Beginning with the line that includes "This screenshot has width=949, height=1858." and ending with the last line, print the records exactly, leaving every picture out.

=== Begin Enclosure ===

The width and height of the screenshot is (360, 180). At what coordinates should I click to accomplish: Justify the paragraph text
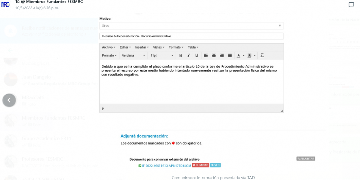click(230, 55)
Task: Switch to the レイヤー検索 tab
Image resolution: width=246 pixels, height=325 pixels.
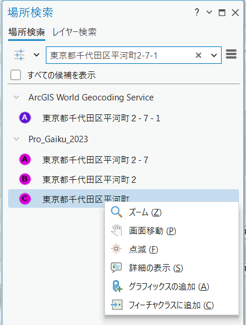Action: [74, 33]
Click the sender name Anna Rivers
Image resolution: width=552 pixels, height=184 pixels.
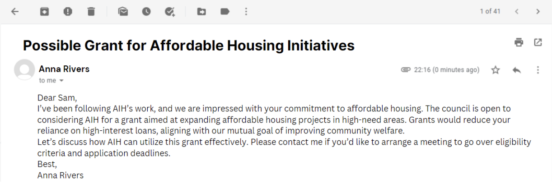(64, 69)
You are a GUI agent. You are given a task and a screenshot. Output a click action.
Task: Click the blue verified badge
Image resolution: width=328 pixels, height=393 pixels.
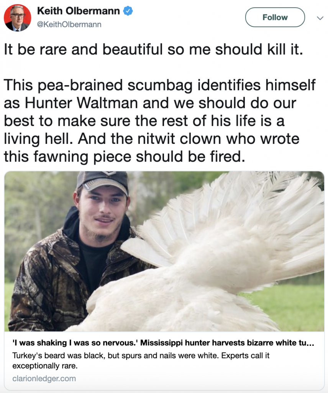(x=128, y=11)
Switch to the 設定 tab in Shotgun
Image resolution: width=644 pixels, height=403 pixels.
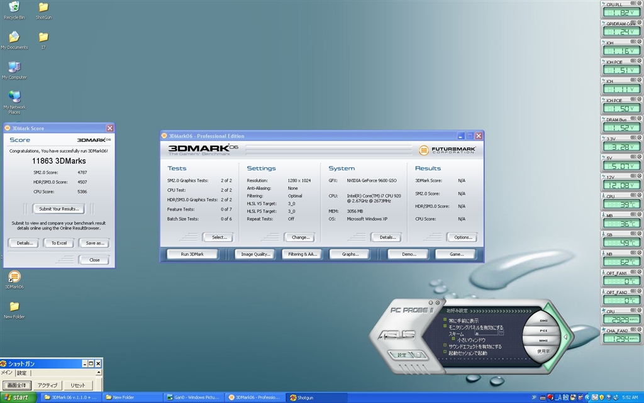click(21, 373)
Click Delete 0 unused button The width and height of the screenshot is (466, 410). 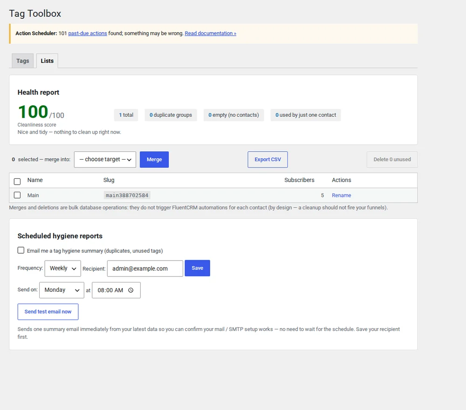pos(392,160)

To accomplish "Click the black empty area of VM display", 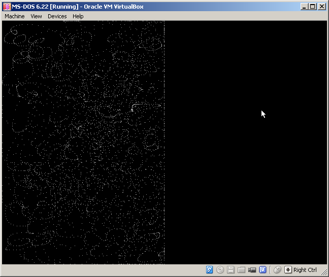I will coord(246,143).
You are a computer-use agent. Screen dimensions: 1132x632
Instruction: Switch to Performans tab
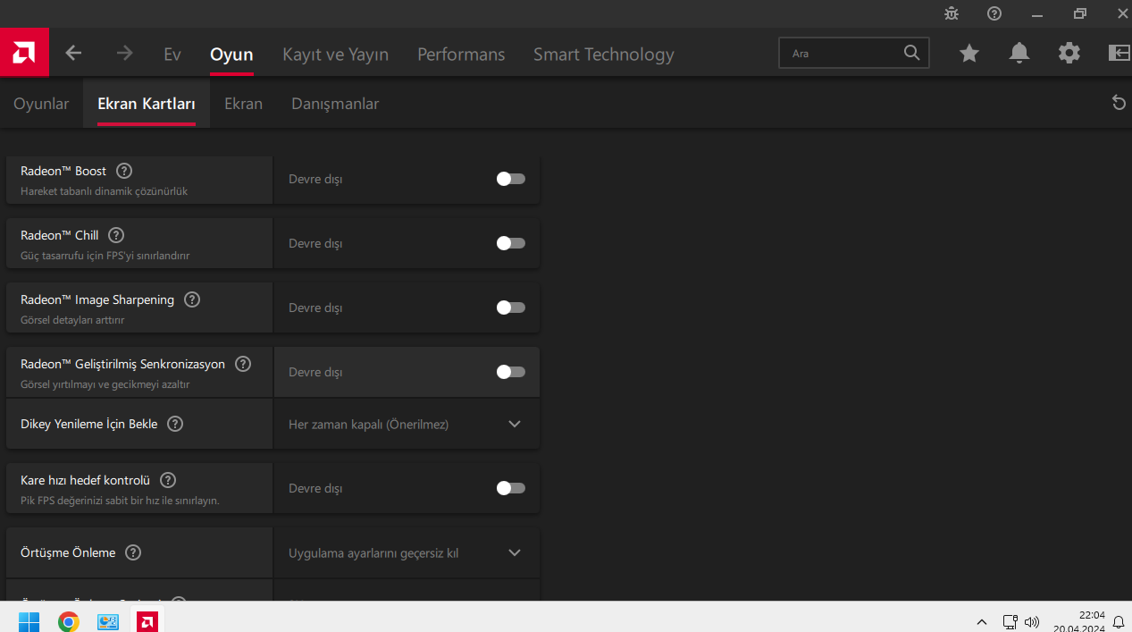coord(461,55)
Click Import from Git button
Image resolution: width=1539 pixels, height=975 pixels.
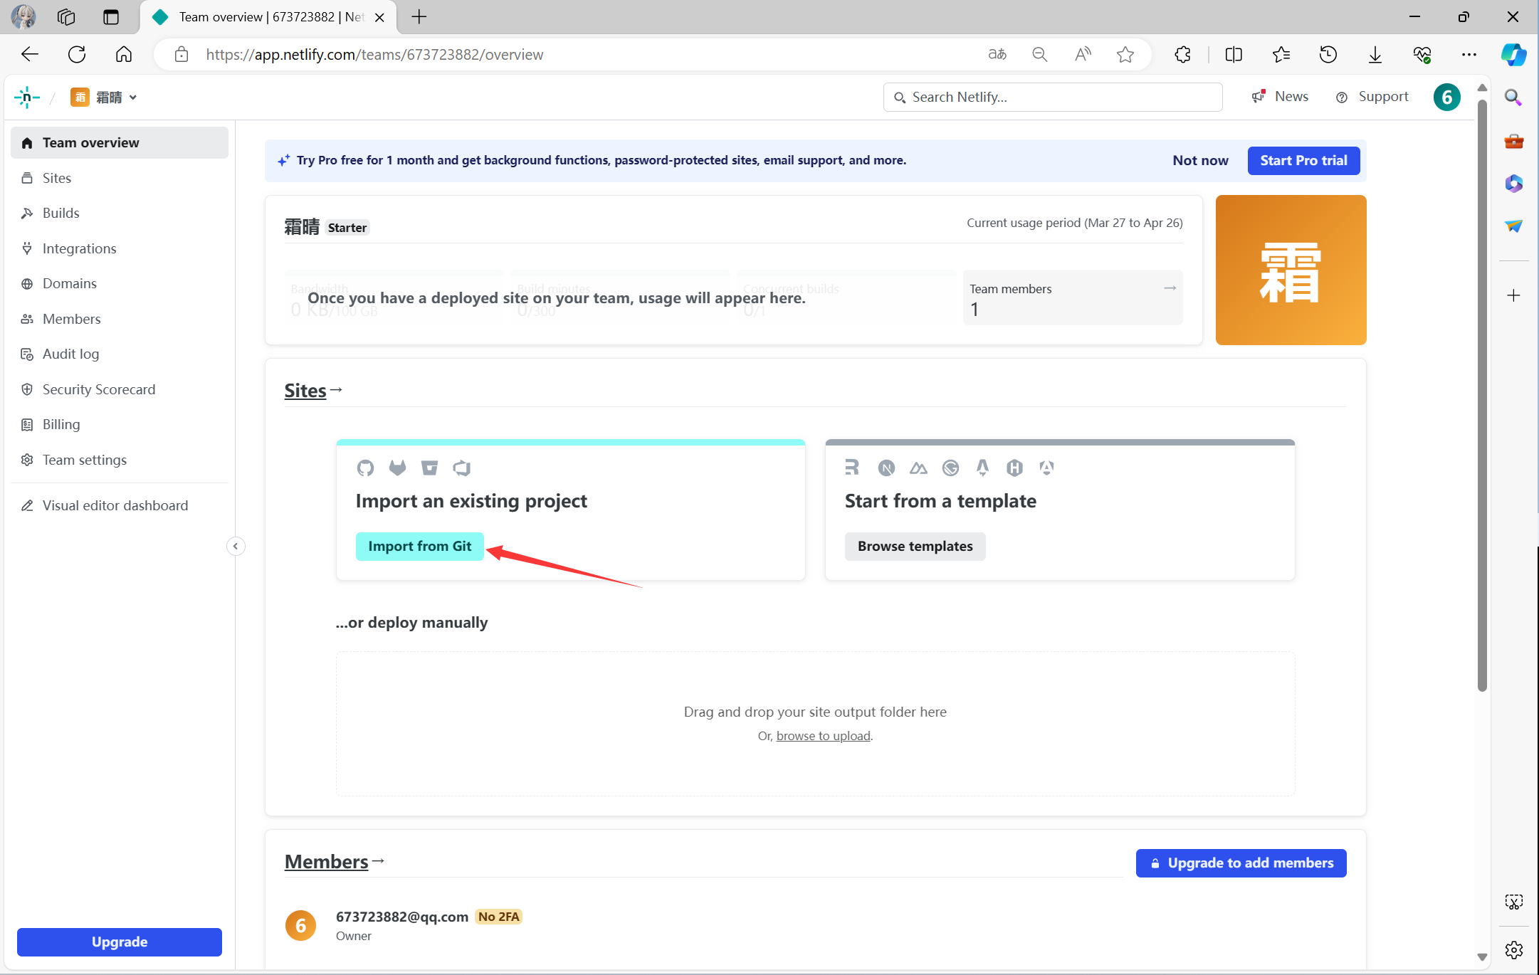(x=420, y=546)
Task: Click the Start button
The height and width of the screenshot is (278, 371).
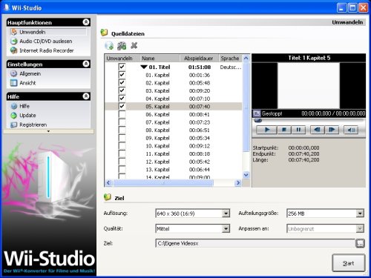Action: [x=349, y=263]
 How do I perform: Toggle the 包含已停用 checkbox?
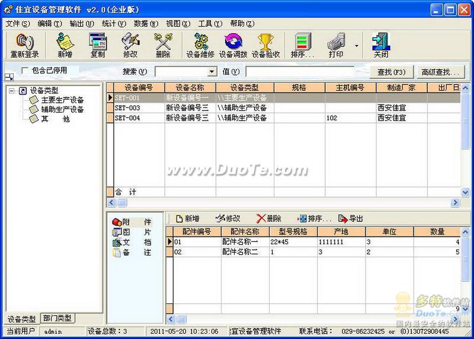[25, 70]
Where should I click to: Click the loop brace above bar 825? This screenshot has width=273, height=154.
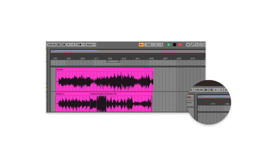(x=113, y=61)
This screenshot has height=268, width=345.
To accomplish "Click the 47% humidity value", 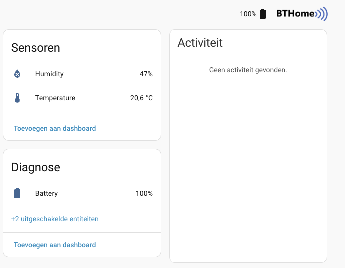I will click(x=146, y=74).
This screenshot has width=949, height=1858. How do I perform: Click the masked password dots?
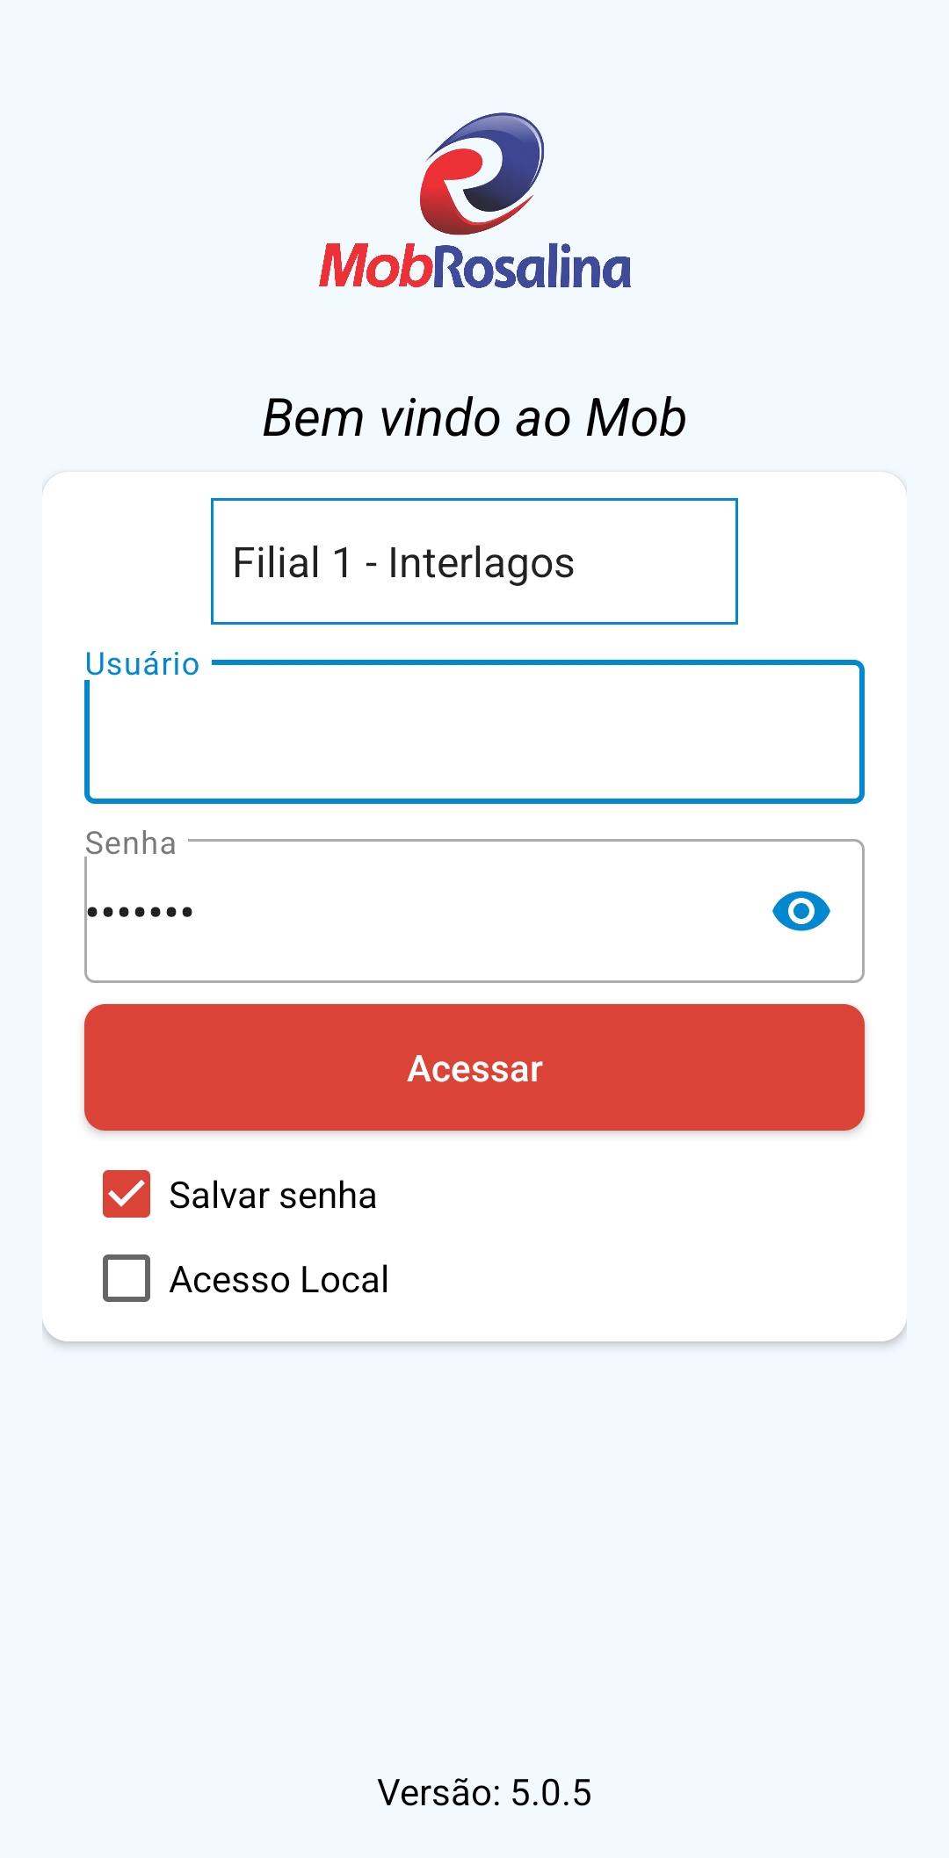coord(141,913)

=== End Enclosure ===

*Answer*
This screenshot has width=949, height=1858. How do I perform: Click the masked password dots?
coord(141,913)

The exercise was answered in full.